PROVIDED TEXT:
Maintaining Connection at a Time of Distancing
As members know from Prime Minister’s announcement on 21 April, the Circuit Breaker period will be extended until 1 June.
In the past two weeks and more, the legal profession en masse had to urgently comply with letter and spirit of the new circuit breaker laws and rules. Lawyers quickly adjusted to an abrupt, disruptive, remote “working from home” reality. Technophobes deftly adopted and adapted various new-fangled technology (some with the help of our volunteer Tech Support Facilitators) with varying degrees of success. All of us try to be as productive/profitable as we reasonably can be despite the unusual surroundings and unprecedented situation we are stuck in.
Many have adjusted to this new normal. Thanks to tech, essential legal services and urgent court hearings can carry on. But there are unwanted side effects to be aware of:
- Blurring of lines between work, home and personal space (some of us cannot distinguish between different days of the week too!);
- Isolation and disconnection due to a lack of real-time dynamics and lack of personal interaction;
- A sense of displacement and loss of camaraderie and collegiality associated with our relationships with law firm colleagues @ physical workplaces.

EXERCISE SET:
**A)** Decide whether each statement agrees with the text on maintaining connection at a time of distancing, answering yes or no and quoting the words that settle it: (i) The Circuit Breaker period will be extended until 1 June. (ii) The Prime Minister made the announcement on 21 March. (iii) Some technophobes had help from volunteer Tech Support Facilitators.
**B)** According to the text on maintaining connection at a time of distancing, what causes the isolation and disconnection it lists as a side effect?

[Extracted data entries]
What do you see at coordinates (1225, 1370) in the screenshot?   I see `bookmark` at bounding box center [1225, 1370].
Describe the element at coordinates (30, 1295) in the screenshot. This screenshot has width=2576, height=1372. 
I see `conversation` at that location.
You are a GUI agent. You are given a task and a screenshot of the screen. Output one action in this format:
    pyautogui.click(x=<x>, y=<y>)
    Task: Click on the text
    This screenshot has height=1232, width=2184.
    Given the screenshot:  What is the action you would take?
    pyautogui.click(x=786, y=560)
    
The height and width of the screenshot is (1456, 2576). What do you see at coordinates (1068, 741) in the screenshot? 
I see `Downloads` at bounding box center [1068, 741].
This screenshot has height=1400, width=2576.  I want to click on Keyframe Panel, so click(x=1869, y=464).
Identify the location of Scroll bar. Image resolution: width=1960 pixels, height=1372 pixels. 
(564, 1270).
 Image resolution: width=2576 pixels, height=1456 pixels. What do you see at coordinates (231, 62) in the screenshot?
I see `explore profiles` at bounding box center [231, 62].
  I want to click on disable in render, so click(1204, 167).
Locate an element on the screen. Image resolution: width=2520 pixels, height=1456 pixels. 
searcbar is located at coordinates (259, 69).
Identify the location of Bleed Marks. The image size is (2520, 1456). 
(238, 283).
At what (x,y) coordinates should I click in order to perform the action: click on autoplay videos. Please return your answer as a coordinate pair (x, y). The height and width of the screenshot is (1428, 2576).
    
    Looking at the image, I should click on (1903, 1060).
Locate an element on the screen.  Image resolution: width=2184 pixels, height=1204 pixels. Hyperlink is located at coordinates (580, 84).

ANSWERS BY ITEM:
**A)**
(i) Yes: "the Circuit Breaker period will be extended until 1 June."
(ii) No: "Prime Minister’s announcement on 21 April"
(iii) Yes: "some with the help of our volunteer Tech Support Facilitators"

**B)** The text attributes the isolation and disconnection to a lack of real-time dynamics and a lack of personal interaction.